Wednesday, November 17, 2010
Initial impressions on ideological versus materialistic conflict
Considering Zizek's analysis of the end times and conflicting ideology- the fact that after the fall of communism after the end of the Soviet Union capitalism, liberal, and later neo-liberal ideology were left to run rampant and unchallenged, I sat here wondering just where the beast of burden should lie. Traditional Hegelian thought would lead us to believe that all conflict is the conflict of ideology whereas marxist, and post-marxist thought for that matter, would have us believe that all conflict is the result of economic disparage, class struggle, the conflict of powers, from lesser to greater and the oppression thereof.
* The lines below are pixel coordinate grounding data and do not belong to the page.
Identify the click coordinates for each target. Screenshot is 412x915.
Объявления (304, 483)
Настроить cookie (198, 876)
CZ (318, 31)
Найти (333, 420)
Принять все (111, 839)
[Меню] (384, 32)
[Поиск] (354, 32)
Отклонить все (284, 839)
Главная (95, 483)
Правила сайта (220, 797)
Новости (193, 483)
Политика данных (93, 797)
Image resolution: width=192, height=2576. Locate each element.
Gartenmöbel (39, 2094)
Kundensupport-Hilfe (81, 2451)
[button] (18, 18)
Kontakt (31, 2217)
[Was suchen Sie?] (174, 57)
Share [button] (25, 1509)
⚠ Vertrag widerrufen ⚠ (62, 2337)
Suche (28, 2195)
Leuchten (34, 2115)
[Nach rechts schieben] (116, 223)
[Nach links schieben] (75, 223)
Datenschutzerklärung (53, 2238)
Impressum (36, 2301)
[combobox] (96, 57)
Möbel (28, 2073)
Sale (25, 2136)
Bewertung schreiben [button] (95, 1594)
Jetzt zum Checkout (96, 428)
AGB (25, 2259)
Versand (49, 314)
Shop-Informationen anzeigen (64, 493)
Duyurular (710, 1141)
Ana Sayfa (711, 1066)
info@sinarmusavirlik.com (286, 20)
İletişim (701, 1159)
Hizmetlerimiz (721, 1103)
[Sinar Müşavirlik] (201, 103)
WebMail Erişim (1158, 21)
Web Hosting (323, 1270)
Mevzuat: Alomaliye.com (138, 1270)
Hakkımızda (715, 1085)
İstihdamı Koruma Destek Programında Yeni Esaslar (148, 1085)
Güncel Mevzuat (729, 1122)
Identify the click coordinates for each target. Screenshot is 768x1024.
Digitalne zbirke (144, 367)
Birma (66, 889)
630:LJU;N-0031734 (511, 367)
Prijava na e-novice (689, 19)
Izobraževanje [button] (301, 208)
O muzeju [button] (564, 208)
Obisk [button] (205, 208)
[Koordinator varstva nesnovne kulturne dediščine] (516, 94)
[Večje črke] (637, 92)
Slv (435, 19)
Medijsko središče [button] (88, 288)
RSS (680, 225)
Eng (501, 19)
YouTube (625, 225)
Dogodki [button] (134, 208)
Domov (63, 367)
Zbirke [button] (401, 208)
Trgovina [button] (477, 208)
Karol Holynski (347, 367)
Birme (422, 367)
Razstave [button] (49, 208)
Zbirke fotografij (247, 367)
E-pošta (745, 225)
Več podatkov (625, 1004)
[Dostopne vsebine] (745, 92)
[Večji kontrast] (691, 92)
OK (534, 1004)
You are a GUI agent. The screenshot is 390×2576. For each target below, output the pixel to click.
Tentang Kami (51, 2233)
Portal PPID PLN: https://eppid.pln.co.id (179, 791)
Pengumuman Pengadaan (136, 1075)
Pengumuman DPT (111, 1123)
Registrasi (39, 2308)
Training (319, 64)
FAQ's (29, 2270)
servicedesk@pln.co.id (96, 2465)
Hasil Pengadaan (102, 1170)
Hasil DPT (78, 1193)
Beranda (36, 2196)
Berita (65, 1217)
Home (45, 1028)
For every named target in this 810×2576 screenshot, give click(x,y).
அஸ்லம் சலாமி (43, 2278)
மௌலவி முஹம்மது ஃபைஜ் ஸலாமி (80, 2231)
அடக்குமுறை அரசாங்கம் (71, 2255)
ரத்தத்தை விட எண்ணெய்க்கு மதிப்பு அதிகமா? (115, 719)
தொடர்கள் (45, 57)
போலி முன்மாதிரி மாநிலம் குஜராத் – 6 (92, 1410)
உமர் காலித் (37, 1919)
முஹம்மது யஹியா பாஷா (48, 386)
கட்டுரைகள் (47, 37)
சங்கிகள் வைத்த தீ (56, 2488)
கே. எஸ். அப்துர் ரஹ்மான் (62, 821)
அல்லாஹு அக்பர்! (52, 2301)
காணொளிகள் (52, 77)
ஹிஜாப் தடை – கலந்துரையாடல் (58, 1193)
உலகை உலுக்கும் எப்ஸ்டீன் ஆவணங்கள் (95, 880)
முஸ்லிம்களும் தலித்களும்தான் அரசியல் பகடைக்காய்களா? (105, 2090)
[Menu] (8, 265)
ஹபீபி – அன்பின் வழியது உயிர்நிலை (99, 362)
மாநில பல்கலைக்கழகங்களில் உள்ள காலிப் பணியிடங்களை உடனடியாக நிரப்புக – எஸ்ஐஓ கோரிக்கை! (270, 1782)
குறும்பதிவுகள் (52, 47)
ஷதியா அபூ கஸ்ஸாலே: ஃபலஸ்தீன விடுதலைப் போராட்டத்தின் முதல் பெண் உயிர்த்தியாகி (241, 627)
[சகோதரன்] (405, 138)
What strikes me as odd here, and this is a fundamentally simple, if not somewhat uninformed, question: is marxism thinking itself with too much simplicity? Hegelian ideological conflict seems to recap the struggle beautifully by widening the expanse of conflict, bringing it into the familiar grounds of philosophy, moving it away from the materialism that dominates, and sometimes blinds, marxist ideology. So why move away from Hegel and towards Marx when Hegel has already paved the way for this ideological ground? Marxism is, and I posit this with all due caution and perhaps a little lack of severity, an inductive consequence of Hegelian thought (not at all far fetched considering Marx was a very well trained student of Hegel) and, what seems to be painfully obvious, most modern views of marxism are twisted and confused in their interpretation of class struggle and it's clearly ideological base of POWER struggles. The nature of conflict is no longer political, this is a post-political world with loose geopolitics now transformed from realpolitik to noopolitik, the virtual war is emblematic of our virtual interaction, the forced depoisoning of society and the psychological trauma we sustain as a direct result of it. There is too much to be discussed concerning this theme, more to come.